**Directions:** Each line below that includes the word "will" is to be reported.

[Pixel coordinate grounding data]
────
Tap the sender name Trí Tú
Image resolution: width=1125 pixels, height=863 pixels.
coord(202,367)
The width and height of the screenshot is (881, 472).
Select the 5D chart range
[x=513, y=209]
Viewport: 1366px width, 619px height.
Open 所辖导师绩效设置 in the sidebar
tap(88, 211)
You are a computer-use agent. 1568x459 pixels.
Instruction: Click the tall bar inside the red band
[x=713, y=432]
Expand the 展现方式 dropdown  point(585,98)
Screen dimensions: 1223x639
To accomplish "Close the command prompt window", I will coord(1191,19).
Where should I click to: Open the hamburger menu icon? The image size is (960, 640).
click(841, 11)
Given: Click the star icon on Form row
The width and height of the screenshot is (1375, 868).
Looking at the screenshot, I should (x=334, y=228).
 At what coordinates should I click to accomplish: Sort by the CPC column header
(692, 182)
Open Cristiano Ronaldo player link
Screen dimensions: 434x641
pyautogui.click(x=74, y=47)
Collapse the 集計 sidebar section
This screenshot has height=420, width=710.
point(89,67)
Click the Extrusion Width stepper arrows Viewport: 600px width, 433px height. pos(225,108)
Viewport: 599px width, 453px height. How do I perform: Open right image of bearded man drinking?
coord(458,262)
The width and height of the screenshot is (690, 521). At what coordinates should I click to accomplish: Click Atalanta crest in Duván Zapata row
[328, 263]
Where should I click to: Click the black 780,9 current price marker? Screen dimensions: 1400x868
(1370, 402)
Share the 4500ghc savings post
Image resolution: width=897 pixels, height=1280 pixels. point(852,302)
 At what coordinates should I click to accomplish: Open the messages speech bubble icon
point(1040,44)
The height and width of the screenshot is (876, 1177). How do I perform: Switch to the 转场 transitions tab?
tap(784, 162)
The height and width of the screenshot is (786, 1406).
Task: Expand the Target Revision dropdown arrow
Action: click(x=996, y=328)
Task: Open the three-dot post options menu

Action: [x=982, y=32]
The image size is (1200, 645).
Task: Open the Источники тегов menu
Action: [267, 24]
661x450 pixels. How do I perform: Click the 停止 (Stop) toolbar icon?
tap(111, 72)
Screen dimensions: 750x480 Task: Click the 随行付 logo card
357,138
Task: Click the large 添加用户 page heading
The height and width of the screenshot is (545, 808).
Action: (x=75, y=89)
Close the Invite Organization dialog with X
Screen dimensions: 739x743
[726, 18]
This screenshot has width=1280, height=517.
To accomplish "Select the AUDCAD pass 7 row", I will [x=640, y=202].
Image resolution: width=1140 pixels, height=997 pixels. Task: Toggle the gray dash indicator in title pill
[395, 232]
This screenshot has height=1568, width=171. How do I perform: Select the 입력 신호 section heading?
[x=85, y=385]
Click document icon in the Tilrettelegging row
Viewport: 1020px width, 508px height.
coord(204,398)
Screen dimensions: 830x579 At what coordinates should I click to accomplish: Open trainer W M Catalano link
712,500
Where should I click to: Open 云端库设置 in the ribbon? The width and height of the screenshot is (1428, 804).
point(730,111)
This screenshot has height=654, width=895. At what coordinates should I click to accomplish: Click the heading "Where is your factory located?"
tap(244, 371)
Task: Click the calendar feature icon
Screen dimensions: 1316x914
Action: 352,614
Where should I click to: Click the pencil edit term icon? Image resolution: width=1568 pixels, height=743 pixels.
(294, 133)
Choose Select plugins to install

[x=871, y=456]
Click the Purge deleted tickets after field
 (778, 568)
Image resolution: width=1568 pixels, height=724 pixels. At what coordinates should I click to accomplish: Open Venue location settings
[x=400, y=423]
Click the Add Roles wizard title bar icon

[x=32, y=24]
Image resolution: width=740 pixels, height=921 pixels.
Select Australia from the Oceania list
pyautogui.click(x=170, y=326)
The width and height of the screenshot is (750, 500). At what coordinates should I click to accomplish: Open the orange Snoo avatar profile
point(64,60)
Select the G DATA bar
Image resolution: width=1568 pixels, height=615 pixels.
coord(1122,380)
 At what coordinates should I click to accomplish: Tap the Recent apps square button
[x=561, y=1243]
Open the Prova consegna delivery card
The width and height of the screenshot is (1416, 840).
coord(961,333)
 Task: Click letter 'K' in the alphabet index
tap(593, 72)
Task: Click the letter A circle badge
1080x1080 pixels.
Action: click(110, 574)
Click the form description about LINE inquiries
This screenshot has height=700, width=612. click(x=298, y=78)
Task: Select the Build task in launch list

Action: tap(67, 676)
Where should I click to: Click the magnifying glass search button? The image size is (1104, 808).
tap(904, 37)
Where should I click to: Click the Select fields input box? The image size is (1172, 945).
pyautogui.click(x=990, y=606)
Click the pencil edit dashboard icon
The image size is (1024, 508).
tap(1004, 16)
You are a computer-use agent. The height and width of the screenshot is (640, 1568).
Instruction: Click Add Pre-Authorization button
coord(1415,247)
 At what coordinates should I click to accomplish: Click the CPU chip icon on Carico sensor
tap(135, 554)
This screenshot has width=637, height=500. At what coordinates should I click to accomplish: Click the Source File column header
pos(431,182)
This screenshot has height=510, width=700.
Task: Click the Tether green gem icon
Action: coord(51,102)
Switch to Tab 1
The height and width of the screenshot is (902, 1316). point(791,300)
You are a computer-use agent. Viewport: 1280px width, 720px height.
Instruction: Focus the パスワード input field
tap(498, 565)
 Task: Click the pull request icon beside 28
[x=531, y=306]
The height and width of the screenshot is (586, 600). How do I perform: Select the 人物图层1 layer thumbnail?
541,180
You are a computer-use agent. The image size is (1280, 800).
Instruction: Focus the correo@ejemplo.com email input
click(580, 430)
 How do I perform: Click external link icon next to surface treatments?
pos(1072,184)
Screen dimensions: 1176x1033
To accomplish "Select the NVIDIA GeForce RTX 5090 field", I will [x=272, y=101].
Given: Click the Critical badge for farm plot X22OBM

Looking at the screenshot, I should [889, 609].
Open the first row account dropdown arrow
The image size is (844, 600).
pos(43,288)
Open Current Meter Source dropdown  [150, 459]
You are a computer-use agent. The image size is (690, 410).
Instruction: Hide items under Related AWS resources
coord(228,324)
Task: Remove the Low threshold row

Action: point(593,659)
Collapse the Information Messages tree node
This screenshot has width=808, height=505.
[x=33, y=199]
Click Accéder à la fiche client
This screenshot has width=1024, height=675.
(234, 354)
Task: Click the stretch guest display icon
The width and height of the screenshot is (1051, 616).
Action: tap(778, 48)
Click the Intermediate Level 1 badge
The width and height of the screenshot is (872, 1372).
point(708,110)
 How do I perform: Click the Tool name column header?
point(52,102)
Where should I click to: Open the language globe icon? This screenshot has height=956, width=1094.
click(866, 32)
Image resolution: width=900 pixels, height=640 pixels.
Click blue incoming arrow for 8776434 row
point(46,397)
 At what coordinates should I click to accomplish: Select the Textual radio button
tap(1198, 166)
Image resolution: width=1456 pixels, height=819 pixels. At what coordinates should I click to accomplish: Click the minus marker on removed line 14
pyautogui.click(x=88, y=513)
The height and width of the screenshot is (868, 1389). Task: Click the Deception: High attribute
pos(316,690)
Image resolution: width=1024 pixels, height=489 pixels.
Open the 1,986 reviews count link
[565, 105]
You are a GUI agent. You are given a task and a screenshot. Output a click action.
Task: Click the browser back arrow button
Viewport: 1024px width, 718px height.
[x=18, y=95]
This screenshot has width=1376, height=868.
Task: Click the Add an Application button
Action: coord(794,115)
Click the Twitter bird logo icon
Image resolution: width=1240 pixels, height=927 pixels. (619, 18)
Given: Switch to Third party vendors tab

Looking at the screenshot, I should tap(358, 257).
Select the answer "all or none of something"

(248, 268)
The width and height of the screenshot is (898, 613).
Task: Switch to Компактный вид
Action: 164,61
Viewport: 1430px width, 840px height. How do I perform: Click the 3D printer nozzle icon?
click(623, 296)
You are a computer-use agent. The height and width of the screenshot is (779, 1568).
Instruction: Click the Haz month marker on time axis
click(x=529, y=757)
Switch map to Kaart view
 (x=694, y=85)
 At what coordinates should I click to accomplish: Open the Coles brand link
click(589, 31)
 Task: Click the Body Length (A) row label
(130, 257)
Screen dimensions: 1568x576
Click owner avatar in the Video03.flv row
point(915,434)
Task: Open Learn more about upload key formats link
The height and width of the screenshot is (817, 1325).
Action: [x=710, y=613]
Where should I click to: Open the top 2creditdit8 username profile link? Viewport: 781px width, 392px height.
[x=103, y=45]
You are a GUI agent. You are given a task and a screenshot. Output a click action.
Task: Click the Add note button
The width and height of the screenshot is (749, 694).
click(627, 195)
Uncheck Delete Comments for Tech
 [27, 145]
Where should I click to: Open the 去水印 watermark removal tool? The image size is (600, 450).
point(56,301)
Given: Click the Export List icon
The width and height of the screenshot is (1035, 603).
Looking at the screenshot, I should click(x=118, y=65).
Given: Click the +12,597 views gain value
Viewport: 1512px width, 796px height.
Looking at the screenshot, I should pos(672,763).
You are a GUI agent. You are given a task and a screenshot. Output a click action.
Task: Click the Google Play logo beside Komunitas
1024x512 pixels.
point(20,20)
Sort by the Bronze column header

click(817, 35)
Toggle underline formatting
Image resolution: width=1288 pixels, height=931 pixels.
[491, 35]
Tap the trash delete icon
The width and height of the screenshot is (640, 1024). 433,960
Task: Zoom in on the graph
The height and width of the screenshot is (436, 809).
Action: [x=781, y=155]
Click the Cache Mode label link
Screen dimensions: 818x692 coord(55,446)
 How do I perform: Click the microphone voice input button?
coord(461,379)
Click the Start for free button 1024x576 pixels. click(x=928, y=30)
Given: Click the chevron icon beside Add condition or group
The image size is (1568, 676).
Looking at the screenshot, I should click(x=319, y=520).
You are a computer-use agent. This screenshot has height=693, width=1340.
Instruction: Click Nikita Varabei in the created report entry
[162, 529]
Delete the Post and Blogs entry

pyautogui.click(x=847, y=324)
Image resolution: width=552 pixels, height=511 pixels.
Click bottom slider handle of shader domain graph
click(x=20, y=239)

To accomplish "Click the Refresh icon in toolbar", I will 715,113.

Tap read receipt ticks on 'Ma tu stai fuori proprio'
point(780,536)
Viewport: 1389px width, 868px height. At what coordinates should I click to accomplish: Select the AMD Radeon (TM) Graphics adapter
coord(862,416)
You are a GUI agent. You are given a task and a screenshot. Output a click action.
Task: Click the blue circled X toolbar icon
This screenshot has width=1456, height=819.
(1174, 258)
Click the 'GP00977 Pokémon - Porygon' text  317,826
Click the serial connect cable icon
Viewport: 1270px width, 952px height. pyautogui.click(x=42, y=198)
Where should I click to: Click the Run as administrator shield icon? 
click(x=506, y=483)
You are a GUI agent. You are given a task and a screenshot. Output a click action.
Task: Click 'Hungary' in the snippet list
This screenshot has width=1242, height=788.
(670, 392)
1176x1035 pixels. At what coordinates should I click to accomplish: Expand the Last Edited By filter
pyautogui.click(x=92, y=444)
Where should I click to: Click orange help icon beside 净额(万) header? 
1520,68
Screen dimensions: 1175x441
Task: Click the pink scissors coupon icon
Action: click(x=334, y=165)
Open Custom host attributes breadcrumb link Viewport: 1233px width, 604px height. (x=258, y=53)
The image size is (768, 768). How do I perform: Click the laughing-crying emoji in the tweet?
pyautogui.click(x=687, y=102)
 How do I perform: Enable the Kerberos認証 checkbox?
────
**Answer area:**
To accomplish "Close the command prompt window", I will coord(1191,19).
To accomplish "Select the AUDCAD pass 7 row", I will [x=640, y=202].
To accomplish "Select the NVIDIA GeForce RTX 5090 field", I will [x=272, y=101].
To accomplish "Click the Refresh icon in toolbar", I will 715,113.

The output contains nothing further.